◆ **Directions**
Every entry needs to be printed exactly, please.

[Opening Data records section]

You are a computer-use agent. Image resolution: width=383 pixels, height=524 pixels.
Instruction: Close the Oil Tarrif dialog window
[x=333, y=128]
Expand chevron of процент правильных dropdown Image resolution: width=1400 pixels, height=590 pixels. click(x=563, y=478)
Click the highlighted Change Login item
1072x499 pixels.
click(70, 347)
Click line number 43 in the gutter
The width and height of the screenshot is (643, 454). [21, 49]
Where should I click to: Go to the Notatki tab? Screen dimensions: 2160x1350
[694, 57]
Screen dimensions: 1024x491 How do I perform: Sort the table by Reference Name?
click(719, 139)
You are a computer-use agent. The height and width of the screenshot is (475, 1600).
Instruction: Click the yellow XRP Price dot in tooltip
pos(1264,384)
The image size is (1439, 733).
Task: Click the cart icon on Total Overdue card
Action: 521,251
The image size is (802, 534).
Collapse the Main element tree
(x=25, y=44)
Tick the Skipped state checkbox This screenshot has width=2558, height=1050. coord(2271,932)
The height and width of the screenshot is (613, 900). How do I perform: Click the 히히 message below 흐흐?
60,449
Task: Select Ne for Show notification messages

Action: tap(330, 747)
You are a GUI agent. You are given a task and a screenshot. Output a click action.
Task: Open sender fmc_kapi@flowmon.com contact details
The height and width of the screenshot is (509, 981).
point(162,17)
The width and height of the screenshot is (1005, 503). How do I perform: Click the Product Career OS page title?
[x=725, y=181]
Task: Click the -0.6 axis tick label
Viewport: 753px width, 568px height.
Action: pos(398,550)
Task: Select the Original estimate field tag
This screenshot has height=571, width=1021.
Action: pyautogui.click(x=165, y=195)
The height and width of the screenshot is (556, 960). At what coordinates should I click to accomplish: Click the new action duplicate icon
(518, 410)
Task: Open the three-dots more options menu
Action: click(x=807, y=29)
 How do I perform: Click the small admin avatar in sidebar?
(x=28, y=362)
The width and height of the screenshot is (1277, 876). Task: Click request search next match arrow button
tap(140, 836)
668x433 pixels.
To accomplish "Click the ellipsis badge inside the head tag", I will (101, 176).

[Closing Data records section]

◆ **Exercise output**
You are a computer-use agent. Image resolution: width=383 pixels, height=524 pixels.
Instruction: Close the Oil Tarrif dialog window
[x=333, y=128]
Expand chevron of процент правильных dropdown Image resolution: width=1400 pixels, height=590 pixels. click(x=563, y=478)
Click the highlighted Change Login item
1072x499 pixels.
click(70, 347)
Click line number 43 in the gutter
The width and height of the screenshot is (643, 454). [21, 49]
Where should I click to: Go to the Notatki tab? Screen dimensions: 2160x1350
[694, 57]
Screen dimensions: 1024x491 How do I perform: Sort the table by Reference Name?
click(719, 139)
You are a computer-use agent. The height and width of the screenshot is (475, 1600).
Instruction: Click the yellow XRP Price dot in tooltip
pos(1264,384)
The image size is (1439, 733).
Task: Click the cart icon on Total Overdue card
Action: 521,251
The image size is (802, 534).
Collapse the Main element tree
(x=25, y=44)
Tick the Skipped state checkbox This screenshot has width=2558, height=1050. coord(2271,932)
The height and width of the screenshot is (613, 900). How do I perform: Click the 히히 message below 흐흐?
60,449
Task: Select Ne for Show notification messages

Action: tap(330, 747)
You are a GUI agent. You are given a task and a screenshot. Output a click action.
Task: Open sender fmc_kapi@flowmon.com contact details
The height and width of the screenshot is (509, 981).
point(162,17)
The width and height of the screenshot is (1005, 503). How do I perform: Click the Product Career OS page title?
[x=725, y=181]
Task: Click the -0.6 axis tick label
Viewport: 753px width, 568px height.
Action: pos(398,550)
Task: Select the Original estimate field tag
This screenshot has height=571, width=1021.
Action: pyautogui.click(x=165, y=195)
The height and width of the screenshot is (556, 960). At what coordinates should I click to accomplish: Click the new action duplicate icon
(518, 410)
Task: Open the three-dots more options menu
Action: click(x=807, y=29)
 How do I perform: Click the small admin avatar in sidebar?
(x=28, y=362)
The width and height of the screenshot is (1277, 876). Task: Click request search next match arrow button
tap(140, 836)
668x433 pixels.
To accomplish "Click the ellipsis badge inside the head tag", I will (101, 176).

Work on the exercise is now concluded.